12La fonction de l’encadrement, selon Fivaz, est précisément de favoriser l’autonomie des personnes encadrées.
13Lorsqu’un enseignant, un groupe d’enseignants, un corps enseignant, ou encore l’institution scolaire perdent leur fonction encadrante, ils se trouvent définis par l’élève ou les élèves et sur-ajustent leur action à ceux-ci. Pour dire autrement la dimension « ajustement » est privilégiée au détriment de la dimension « constance/stabilité » de l’encadrement. L’enseignant, le corps enseignant perdent le cap de leurs objectifs, de leurs attentes et de leurs exigences.
14Dans la durée, ceci est très nocif pour l’évolution scolaire et personnelle des élèves. C’est anxiogène pour les élèves et épuisant pour les enseignants. C’est, je pense, une des sources principales de l’usure professionnelle des enseignants et une composante majeure dans la construction de l’échec scolaire de bon nombre d’élèves.
15Il arrive qu’un encadrement sur-ajusté de la part de l’enseignant soit suivi dans le temps par un encadrement rigide, une tentative, généralement peu fructueuse, de corriger la suradaptation précédente.
Deux catégories de dépendance
16Nous avons pu constater deux grandes catégories de dépendance qui sont construites à l’école.

- Consigne écrite 1:
Pourriez-vous recopier le passage de l'extrait sur l'encadrement scolaire qui commence à « 14Dans la durée, ceci » et se poursuit jusqu'à « construites à l’école. » ?
- Consigne écrite 2:
Pouvez-vous prolonger l'extrait sur l'encadrement scolaire en reprenant après sa dernière phrase ?
Les lignes de données n'ont aucun lien avec l'extrait sur l'encadrement scolaire.

- Bloc de données:
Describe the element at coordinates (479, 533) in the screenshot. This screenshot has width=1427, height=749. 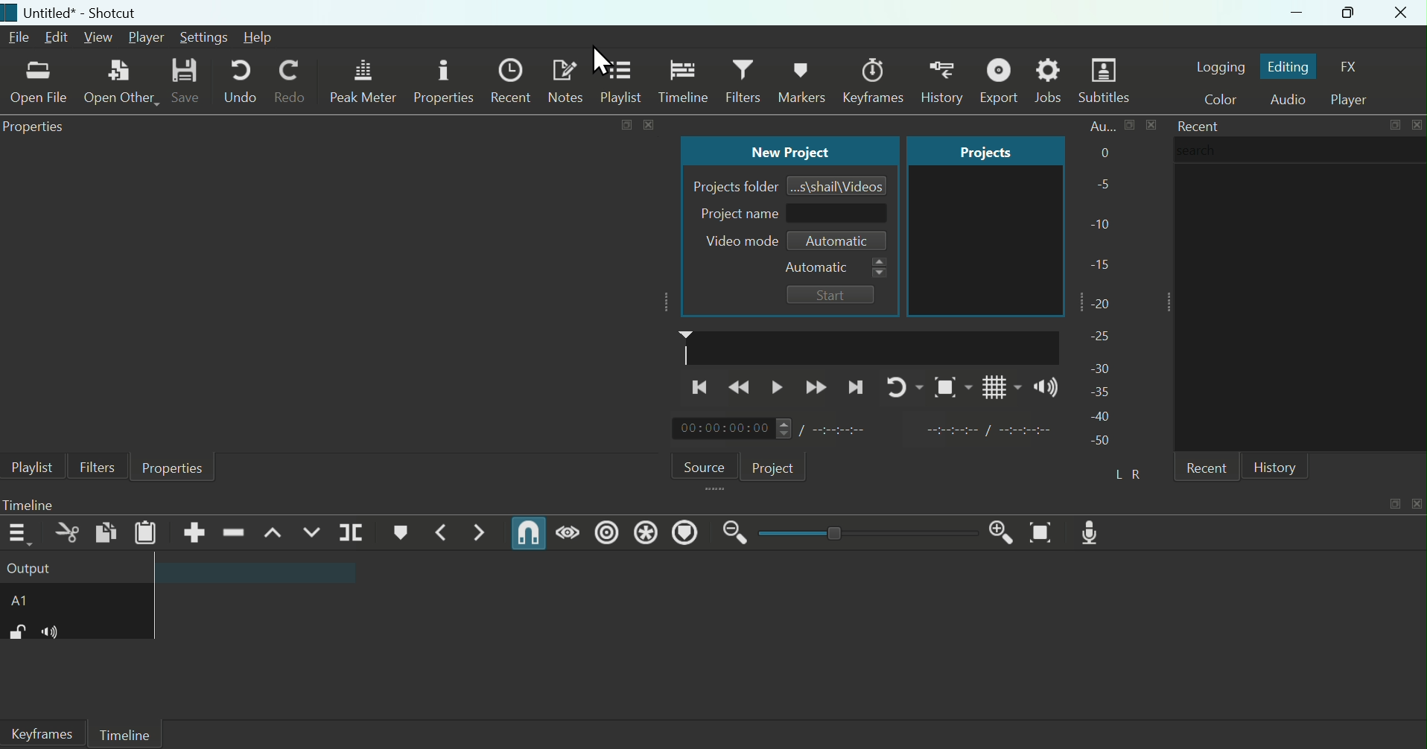
I see `Next Marker` at that location.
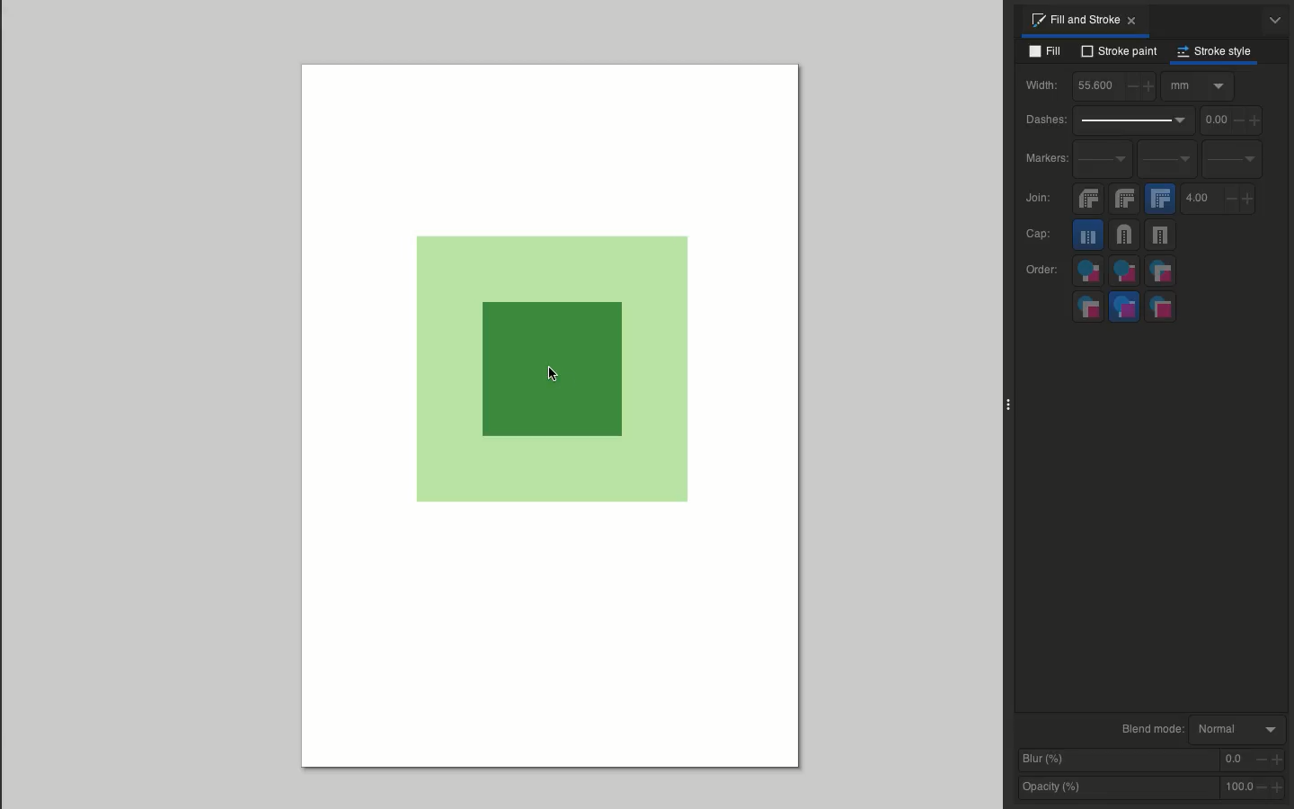 This screenshot has height=809, width=1294. Describe the element at coordinates (1125, 273) in the screenshot. I see `Stroke, fill, markers` at that location.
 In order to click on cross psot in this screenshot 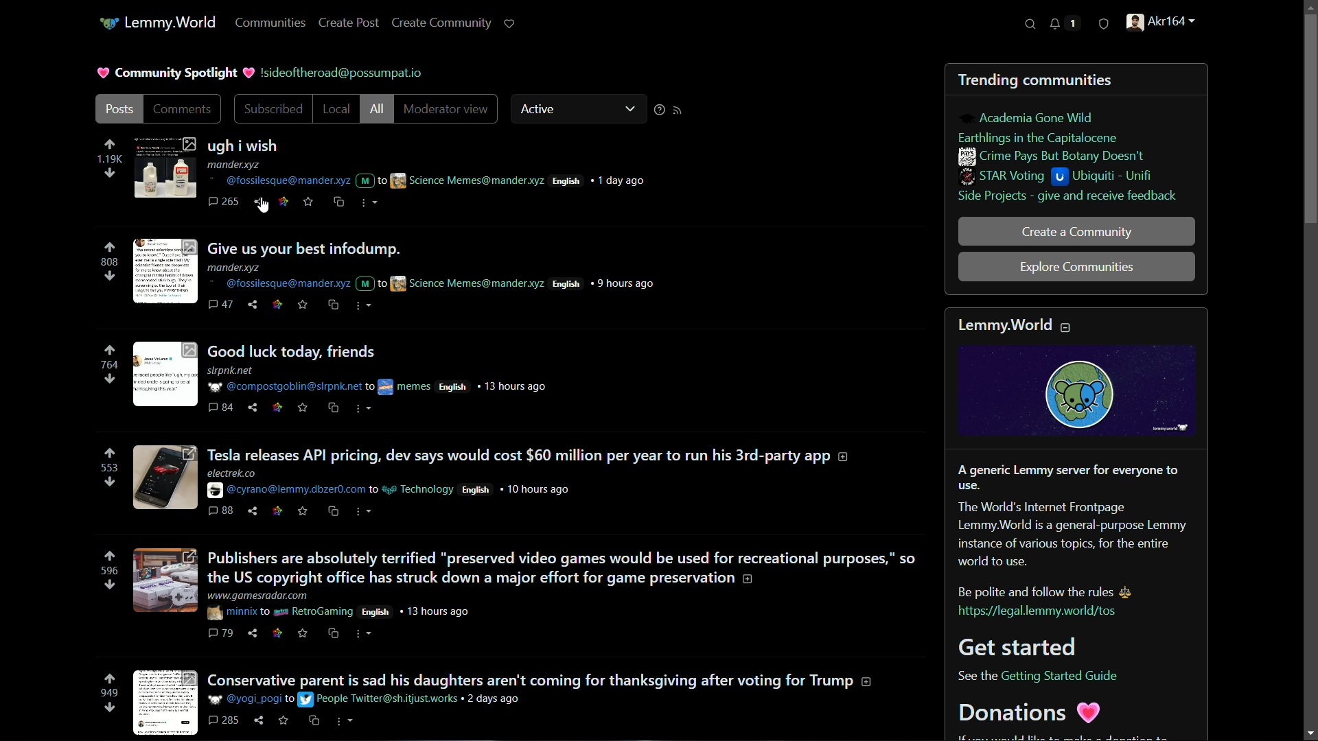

- Réponse 1:
14Dans la durée, ceci est très nocif pour l’évolution scolaire et personnelle des élèves. C’est anxiogène pour les élèves et épuisant pour les enseignants. C’est, je pense, une des sources principales de l’usure professionnelle des enseignants et une composante majeure dans la construction de l’échec scolaire de bon nombre d’élèves.
15Il arrive qu’un encadrement sur-ajusté de la part de l’enseignant soit suivi dans le temps par un encadrement rigide, une tentative, généralement peu fructueuse, de corriger la suradaptation précédente.
Deux catégories de dépendance
16Nous avons pu constater deux grandes catégories de dépendance qui sont construites à l’école.

- Réponse 2:
17La première est la complémentarité dysfonctionnelle que nous avons appelée « paradoxe de l’aide », situation dans laquelle il se met en place une interaction répétitive entre un élève et un ou plusieurs enseignants (en même temps ou successivement), de rééducateurs ou de thérapeutes, interaction qu’on peut décrire schématiquement ainsi : plus l’élève manifeste de difficultés, d’inattention, d’incompétences… plus les adultes s’activent, pensent, font, proposent, expliquent, aident… et plus l’élève devient passif, plus ses difficultés persistent… Dans ces situations, l’enseignant perd le cap de ses exigences et de ses attentes pour l’élève et est, en quelque sorte, aspiré dans une sur-adaptation problématique à celui-ci. Ce mode interactionnel relativement répandu participe significativement à la construction de la dépendance et de l’échec scolaire. C’est un problème majeur dans notre contexte de travail au point où nous pouvons parler, dans certaines situations, de « paradoxe de l’aide institutionnel ».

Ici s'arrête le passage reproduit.